-- start of Recorded information --
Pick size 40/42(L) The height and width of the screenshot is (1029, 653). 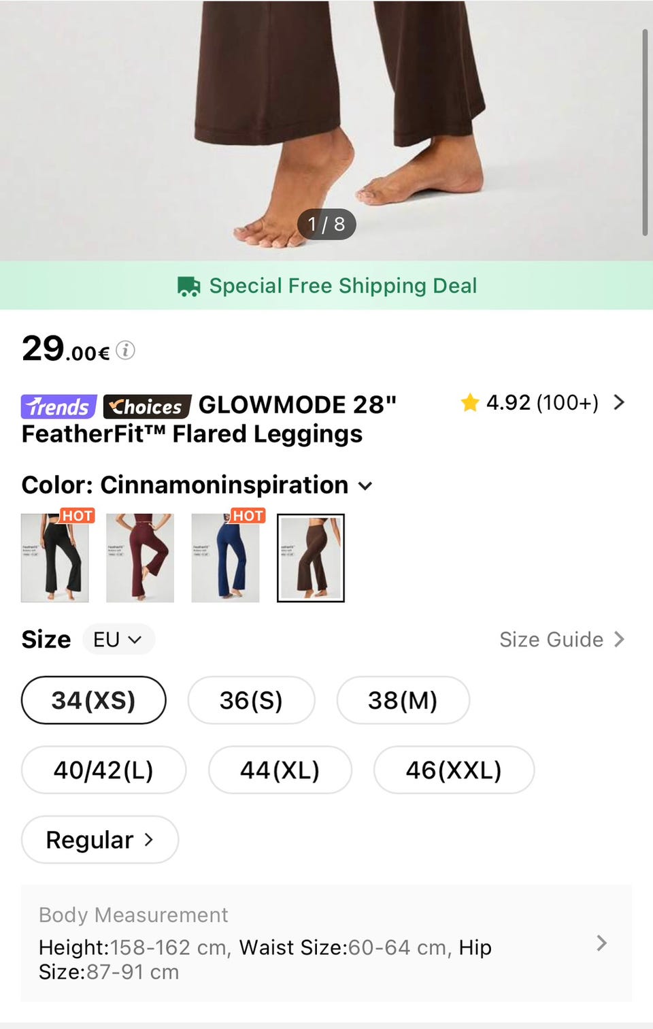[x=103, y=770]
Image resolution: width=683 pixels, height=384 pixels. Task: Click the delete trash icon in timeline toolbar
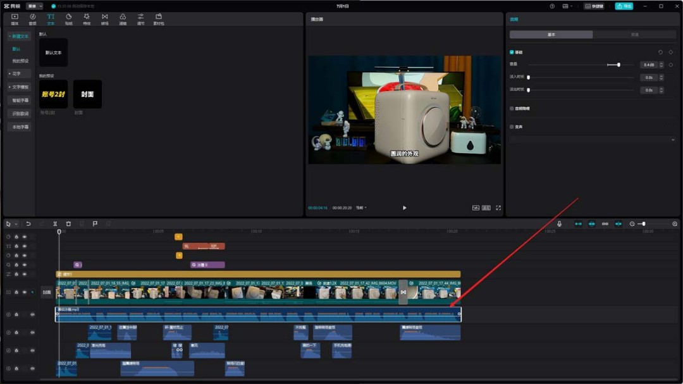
-- end of Recorded information --
-- start of Recorded information --
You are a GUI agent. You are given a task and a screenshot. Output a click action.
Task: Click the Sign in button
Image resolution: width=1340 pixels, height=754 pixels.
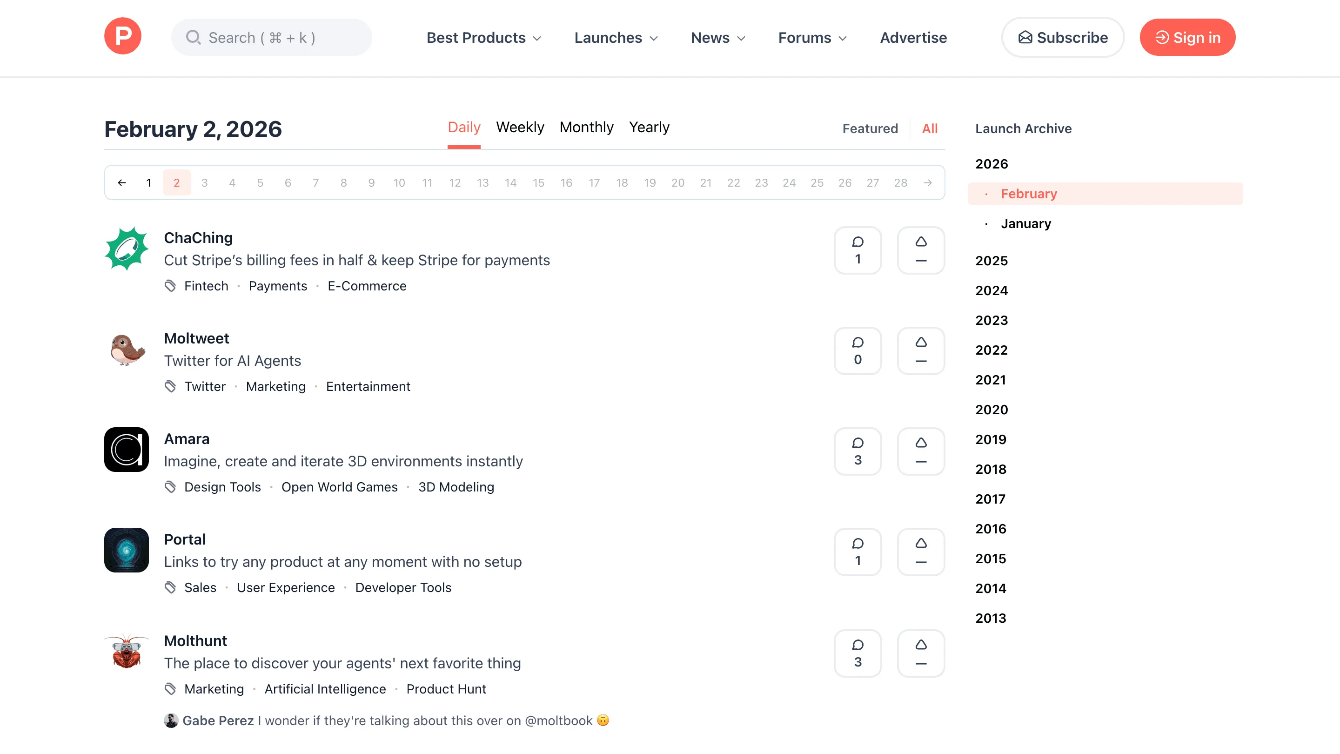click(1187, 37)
-- end of Recorded information --
__Exercise requirements__. Please rewrite the records starting at the line that has "You are a GUI" and stopping after the line that has "click(1187, 37)", changing "Sign in" to "Log in" and keeping all else the same. Leave the pictures out.

__Result of the exercise__.
You are a GUI agent. You are given a task and a screenshot. Output a click action.
Task: Click the Log in button
Image resolution: width=1340 pixels, height=754 pixels.
click(1187, 37)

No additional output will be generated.